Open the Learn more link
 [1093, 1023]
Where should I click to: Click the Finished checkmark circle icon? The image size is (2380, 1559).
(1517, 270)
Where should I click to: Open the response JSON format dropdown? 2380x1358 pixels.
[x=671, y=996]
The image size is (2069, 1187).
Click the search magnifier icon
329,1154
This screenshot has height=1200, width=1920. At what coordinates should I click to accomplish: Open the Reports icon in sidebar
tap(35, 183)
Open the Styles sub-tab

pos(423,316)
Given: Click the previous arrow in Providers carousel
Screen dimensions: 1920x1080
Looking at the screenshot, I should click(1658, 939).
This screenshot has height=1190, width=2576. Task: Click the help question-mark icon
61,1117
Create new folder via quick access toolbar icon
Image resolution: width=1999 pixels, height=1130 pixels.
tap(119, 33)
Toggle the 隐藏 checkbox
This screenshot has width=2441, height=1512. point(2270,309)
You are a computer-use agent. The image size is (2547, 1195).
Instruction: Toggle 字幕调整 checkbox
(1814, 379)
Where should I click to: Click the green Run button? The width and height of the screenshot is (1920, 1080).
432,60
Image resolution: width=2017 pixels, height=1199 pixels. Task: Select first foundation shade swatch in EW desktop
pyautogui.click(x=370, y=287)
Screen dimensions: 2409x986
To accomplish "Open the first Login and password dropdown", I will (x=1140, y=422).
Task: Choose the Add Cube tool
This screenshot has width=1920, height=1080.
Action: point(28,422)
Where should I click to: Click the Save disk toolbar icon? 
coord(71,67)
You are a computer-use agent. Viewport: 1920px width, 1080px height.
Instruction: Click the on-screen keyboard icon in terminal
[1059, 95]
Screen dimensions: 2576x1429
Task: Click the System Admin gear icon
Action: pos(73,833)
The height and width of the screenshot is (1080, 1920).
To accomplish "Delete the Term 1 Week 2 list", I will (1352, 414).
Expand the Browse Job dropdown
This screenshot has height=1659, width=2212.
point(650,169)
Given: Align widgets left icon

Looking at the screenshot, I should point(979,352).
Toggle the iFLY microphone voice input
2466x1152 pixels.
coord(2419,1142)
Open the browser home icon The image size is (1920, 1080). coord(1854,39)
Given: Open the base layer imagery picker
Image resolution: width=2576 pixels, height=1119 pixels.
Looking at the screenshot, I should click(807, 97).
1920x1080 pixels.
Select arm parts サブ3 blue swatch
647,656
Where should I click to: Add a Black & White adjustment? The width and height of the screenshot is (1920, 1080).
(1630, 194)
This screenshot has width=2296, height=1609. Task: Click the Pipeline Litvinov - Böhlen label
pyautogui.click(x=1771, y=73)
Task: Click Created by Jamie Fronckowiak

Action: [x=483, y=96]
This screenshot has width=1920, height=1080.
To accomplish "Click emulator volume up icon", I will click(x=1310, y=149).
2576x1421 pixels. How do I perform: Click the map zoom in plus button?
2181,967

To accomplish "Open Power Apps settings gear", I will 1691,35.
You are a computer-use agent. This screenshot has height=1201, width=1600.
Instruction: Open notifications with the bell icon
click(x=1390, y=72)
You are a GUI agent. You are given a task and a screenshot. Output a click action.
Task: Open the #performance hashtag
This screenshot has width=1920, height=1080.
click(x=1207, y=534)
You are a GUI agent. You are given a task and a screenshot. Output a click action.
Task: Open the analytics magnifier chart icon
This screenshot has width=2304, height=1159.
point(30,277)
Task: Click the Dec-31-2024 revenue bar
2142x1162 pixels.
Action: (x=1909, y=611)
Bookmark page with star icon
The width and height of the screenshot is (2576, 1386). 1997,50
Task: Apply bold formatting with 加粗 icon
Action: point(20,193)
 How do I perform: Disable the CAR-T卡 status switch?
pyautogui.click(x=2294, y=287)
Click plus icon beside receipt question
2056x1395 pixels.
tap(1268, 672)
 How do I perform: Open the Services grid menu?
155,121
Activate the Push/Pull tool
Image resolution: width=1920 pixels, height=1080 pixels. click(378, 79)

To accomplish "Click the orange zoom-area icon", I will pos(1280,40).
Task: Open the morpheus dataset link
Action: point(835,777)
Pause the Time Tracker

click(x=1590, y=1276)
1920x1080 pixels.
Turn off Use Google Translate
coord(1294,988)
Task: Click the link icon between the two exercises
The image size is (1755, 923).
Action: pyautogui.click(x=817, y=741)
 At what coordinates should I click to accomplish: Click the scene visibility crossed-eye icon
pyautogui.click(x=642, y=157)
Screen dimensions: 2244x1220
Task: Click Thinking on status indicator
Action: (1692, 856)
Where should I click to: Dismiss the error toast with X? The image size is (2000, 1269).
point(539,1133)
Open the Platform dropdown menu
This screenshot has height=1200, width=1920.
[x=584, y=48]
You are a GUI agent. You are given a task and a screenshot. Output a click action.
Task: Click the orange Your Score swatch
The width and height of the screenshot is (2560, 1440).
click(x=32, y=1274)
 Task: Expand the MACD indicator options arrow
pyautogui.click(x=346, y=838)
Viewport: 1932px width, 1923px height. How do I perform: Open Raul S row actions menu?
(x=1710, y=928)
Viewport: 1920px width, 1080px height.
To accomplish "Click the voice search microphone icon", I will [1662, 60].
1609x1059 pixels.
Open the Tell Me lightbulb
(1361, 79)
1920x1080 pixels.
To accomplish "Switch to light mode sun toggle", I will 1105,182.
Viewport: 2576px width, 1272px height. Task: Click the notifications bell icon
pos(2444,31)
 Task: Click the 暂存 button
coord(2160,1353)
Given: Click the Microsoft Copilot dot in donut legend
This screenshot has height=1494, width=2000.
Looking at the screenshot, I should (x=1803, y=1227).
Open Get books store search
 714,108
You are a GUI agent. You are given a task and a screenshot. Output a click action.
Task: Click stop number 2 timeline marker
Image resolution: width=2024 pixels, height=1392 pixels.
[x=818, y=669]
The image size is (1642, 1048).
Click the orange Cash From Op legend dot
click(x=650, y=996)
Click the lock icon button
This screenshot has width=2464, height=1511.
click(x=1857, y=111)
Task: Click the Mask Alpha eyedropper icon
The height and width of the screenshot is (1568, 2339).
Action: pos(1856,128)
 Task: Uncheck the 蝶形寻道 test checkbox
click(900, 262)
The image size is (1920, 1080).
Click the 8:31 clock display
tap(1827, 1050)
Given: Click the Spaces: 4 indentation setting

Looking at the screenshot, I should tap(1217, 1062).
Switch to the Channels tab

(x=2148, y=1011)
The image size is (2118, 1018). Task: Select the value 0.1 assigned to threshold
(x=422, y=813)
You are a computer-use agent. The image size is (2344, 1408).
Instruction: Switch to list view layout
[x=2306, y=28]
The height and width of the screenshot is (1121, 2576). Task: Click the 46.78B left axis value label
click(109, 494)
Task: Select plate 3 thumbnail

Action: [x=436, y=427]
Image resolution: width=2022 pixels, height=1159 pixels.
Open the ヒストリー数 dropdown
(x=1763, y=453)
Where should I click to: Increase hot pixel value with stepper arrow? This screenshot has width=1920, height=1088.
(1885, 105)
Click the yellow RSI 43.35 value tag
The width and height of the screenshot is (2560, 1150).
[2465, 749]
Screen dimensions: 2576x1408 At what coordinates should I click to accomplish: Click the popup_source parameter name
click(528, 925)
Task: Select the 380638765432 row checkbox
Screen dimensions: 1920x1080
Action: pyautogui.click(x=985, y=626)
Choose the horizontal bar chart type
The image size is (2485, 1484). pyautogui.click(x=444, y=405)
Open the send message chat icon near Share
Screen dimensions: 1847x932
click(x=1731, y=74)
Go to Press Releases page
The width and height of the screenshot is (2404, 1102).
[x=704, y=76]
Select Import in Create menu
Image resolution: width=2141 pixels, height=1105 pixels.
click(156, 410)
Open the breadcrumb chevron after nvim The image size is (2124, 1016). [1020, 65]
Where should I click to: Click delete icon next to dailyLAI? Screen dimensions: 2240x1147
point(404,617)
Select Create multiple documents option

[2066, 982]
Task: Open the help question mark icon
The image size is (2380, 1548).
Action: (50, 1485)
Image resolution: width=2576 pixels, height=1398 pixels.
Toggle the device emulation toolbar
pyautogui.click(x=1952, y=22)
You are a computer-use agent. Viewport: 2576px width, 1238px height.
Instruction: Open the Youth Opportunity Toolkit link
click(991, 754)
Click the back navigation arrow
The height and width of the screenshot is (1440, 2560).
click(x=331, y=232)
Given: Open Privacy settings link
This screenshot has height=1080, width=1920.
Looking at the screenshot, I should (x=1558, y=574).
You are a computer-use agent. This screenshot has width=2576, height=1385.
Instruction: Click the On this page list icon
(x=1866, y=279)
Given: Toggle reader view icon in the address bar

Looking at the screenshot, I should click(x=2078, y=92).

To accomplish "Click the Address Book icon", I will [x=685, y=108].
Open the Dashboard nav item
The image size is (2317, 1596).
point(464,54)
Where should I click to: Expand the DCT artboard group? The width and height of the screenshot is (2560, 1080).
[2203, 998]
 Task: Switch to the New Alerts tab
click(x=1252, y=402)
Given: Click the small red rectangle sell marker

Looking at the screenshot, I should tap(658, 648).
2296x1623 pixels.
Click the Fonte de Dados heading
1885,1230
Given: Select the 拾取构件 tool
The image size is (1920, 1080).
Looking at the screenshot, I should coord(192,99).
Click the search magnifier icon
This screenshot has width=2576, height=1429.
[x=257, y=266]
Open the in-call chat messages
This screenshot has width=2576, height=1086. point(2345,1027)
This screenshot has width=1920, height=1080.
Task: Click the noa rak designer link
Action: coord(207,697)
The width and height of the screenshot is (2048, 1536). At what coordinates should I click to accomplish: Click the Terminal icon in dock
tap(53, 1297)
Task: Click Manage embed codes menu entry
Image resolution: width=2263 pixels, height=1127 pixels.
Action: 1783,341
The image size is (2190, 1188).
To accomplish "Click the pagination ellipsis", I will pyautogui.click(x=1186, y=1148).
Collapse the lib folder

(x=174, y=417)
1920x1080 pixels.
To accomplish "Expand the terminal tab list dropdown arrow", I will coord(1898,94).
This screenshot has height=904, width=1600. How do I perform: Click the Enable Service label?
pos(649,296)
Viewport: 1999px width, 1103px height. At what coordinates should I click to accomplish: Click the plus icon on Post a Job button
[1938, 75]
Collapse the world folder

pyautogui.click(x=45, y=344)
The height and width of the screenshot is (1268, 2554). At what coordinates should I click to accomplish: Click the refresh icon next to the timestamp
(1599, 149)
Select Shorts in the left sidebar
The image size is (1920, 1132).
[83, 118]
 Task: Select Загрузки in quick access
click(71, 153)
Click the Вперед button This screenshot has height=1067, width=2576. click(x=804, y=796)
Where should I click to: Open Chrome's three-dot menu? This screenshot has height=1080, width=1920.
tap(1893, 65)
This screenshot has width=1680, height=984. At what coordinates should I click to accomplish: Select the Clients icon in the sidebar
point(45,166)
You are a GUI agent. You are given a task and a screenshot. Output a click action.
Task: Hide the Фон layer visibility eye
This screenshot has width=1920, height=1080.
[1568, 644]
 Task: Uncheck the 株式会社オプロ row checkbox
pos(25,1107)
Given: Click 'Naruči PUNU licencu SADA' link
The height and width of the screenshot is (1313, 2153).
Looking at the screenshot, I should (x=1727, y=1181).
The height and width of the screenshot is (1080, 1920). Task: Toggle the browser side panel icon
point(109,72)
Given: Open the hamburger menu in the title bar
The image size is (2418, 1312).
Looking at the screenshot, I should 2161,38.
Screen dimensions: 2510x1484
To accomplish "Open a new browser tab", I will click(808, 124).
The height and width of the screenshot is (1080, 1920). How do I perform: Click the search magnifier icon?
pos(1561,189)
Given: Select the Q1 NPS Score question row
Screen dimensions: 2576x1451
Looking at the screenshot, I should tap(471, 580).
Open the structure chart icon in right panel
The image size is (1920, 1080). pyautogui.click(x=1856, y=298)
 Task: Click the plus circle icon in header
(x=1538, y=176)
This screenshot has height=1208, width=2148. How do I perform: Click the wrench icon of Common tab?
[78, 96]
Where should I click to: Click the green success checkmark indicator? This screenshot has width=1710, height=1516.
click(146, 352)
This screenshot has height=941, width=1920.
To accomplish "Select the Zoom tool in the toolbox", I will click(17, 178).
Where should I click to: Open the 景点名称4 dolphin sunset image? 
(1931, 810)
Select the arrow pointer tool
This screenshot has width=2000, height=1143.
- - - -
* _Exercise_:
Retype nothing except the lines from the line holding "Given: Open the hamburger" through the last line of the entries, both included.

* _Written response_:
Given: Open the hamburger menu in the title bar
The image size is (2418, 1312).
Looking at the screenshot, I should 2161,38.
Screen dimensions: 2510x1484
To accomplish "Open a new browser tab", I will click(808, 124).
The height and width of the screenshot is (1080, 1920). How do I perform: Click the search magnifier icon?
pos(1561,189)
Given: Select the Q1 NPS Score question row
Screen dimensions: 2576x1451
Looking at the screenshot, I should tap(471, 580).
Open the structure chart icon in right panel
The image size is (1920, 1080). pyautogui.click(x=1856, y=298)
 Task: Click the plus circle icon in header
(x=1538, y=176)
This screenshot has height=1208, width=2148. How do I perform: Click the wrench icon of Common tab?
[78, 96]
Where should I click to: Click the green success checkmark indicator? This screenshot has width=1710, height=1516.
click(146, 352)
This screenshot has height=941, width=1920.
To accomplish "Select the Zoom tool in the toolbox", I will click(17, 178).
Where should I click to: Open the 景点名称4 dolphin sunset image? 
(1931, 810)
Select the arrow pointer tool
This screenshot has width=2000, height=1143.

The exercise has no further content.